#### Extracted material
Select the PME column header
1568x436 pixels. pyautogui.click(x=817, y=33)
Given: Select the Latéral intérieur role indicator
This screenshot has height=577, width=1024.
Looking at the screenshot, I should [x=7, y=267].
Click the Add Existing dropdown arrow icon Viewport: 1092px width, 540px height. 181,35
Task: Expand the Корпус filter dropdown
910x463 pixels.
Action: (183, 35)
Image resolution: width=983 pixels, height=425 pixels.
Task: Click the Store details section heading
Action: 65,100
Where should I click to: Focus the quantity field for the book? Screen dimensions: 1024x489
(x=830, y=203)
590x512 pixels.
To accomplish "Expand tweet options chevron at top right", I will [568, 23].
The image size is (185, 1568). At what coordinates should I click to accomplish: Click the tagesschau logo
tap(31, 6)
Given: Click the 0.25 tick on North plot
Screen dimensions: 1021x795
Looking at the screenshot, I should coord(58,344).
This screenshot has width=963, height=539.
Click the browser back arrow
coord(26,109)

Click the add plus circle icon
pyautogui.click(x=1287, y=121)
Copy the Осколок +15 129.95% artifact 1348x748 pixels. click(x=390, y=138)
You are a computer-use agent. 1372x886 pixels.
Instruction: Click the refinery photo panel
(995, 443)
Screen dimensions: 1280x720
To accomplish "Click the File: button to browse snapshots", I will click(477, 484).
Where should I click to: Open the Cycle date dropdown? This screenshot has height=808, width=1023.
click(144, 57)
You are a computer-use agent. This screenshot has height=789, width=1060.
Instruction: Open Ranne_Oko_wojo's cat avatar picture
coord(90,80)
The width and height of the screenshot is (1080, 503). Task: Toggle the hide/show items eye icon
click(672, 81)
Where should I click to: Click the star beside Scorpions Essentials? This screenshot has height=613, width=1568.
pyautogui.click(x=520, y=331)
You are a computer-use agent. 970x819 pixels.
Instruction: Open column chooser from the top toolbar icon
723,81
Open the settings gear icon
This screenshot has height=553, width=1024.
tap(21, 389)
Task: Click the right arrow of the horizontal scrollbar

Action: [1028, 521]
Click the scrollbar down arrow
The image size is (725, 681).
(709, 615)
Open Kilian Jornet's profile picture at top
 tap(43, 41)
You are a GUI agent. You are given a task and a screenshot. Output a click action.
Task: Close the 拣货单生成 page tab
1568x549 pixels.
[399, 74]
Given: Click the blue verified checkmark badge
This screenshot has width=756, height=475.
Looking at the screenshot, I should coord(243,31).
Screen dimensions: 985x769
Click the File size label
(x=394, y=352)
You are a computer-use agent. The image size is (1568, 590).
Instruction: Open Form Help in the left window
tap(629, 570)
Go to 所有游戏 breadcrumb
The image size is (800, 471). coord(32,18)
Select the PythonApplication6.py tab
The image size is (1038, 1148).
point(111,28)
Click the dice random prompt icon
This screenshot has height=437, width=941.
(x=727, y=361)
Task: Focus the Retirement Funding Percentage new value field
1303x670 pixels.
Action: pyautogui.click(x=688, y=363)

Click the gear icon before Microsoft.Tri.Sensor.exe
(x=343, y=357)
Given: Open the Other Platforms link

#### Work item
What lines above contain the word "Expand"? Return each such line.

#### Exercise output
Task: Expand the Корпус filter dropdown
To accomplish "Expand tweet options chevron at top right", I will [568, 23].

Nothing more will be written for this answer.